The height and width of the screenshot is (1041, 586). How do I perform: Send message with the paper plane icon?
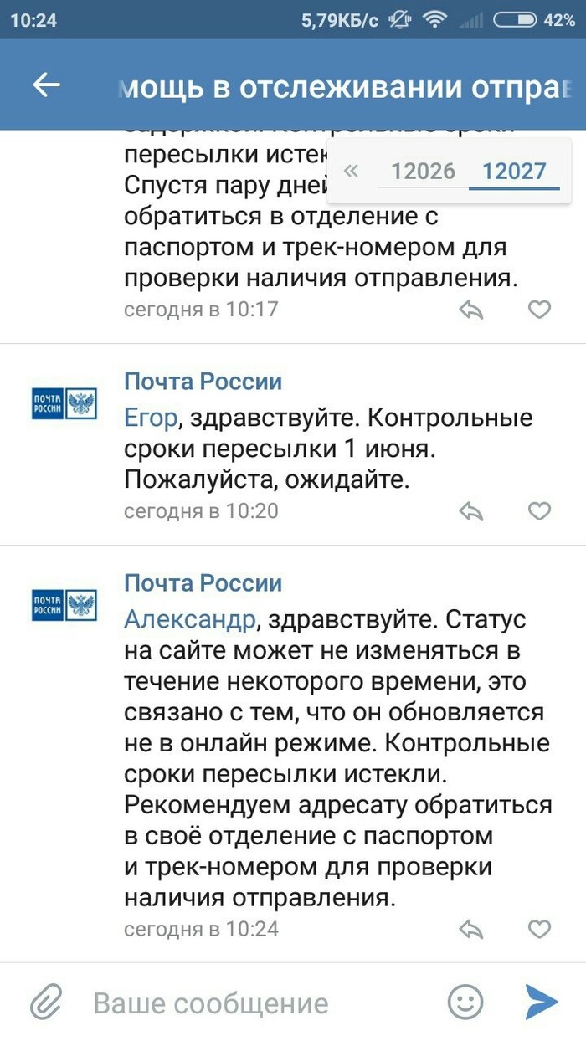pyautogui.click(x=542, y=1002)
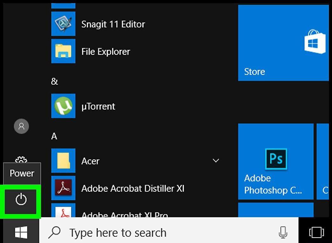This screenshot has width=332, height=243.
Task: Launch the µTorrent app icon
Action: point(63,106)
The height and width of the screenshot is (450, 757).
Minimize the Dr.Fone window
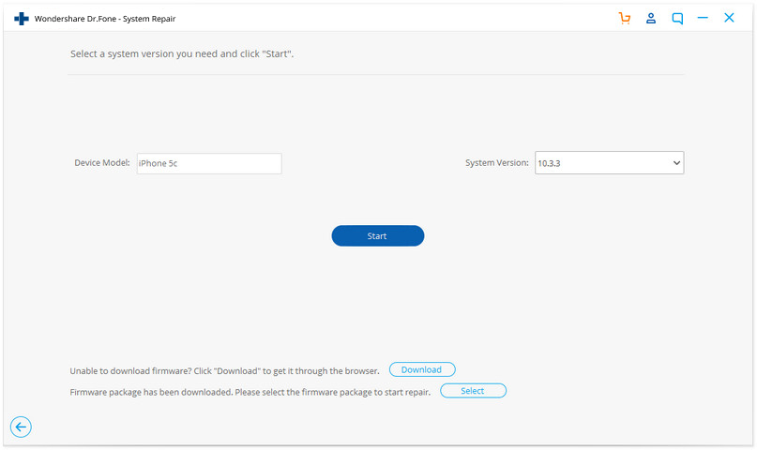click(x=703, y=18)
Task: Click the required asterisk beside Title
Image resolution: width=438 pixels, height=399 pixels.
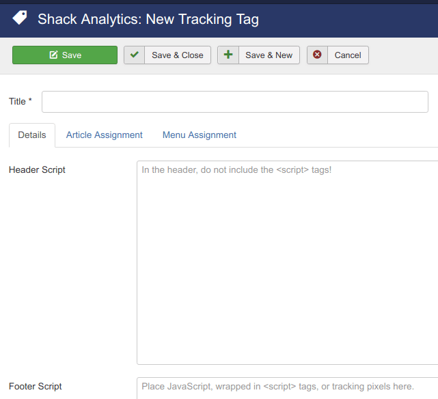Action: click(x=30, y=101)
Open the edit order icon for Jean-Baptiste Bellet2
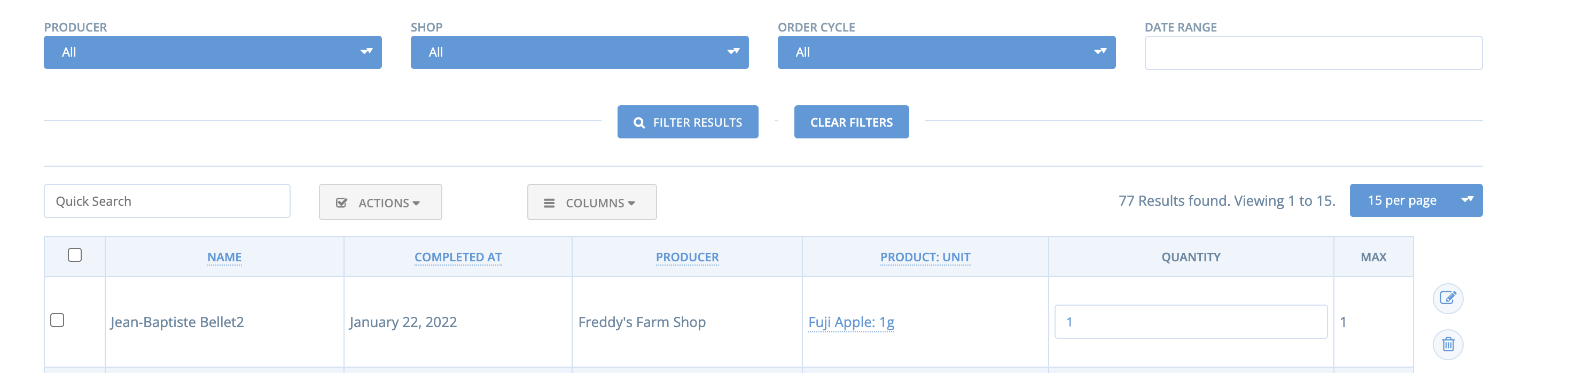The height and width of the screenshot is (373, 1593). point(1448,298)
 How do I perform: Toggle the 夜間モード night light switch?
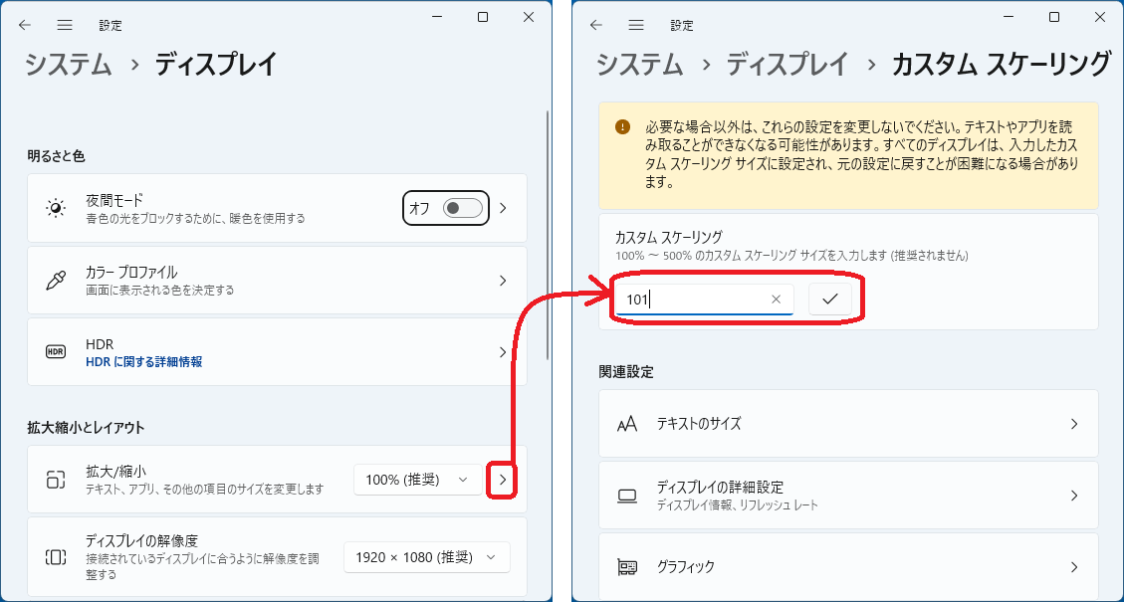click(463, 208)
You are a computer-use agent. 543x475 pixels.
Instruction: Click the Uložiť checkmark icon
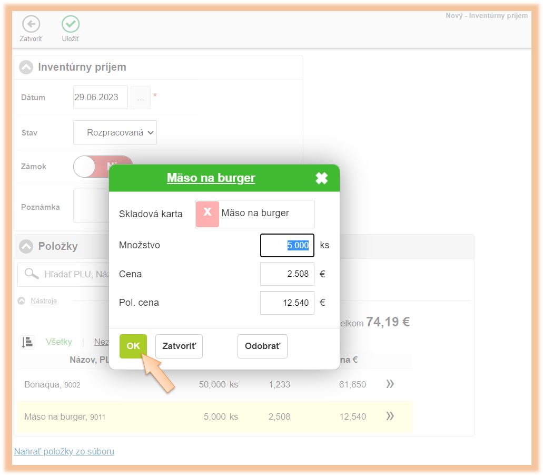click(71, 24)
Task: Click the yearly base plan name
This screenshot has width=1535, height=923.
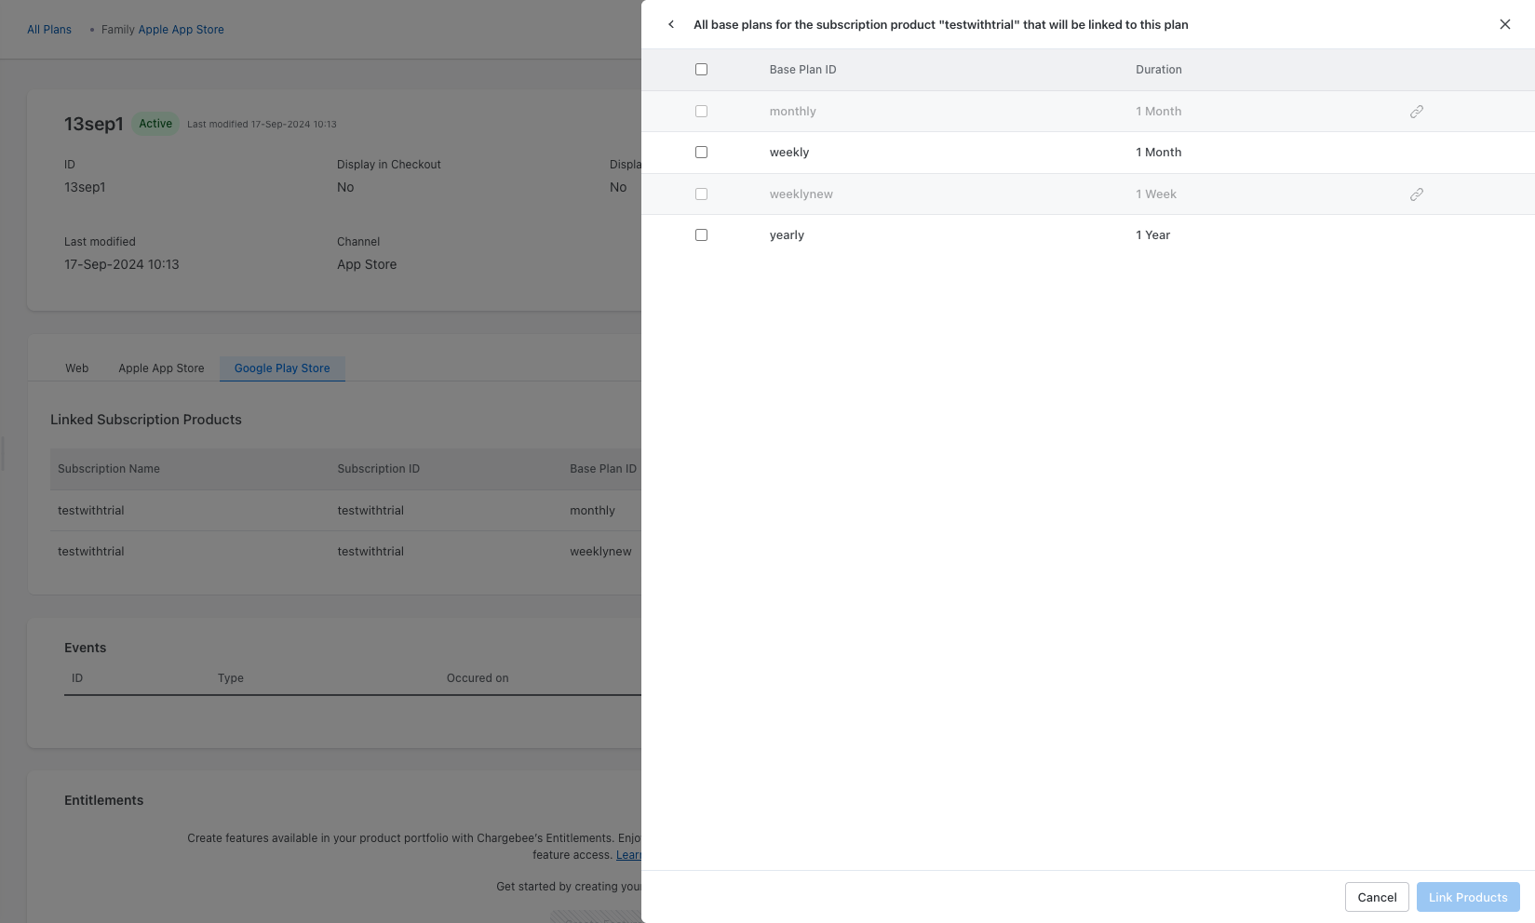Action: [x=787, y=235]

-*-

• Exercise goal:
I would like you to retype exactly the lines running from the one containing "Image resolution: width=438" to the last line of the entries, both included, leaving all pictures out.

• Solution for this exercise:
Image resolution: width=438 pixels, height=399 pixels.
Action: click(x=30, y=101)
Open the edit order icon for Jean-Baptiste Bellet2
The height and width of the screenshot is (373, 1593). point(1448,298)
 How do I perform: Toggle the 夜間モード night light switch?
click(463, 208)
You are a computer-use agent. 543x475 pixels.
Instruction: Click the Uložiť checkmark icon
click(71, 24)
Task: Click the yearly base plan name
This screenshot has width=1535, height=923.
Action: [x=787, y=235]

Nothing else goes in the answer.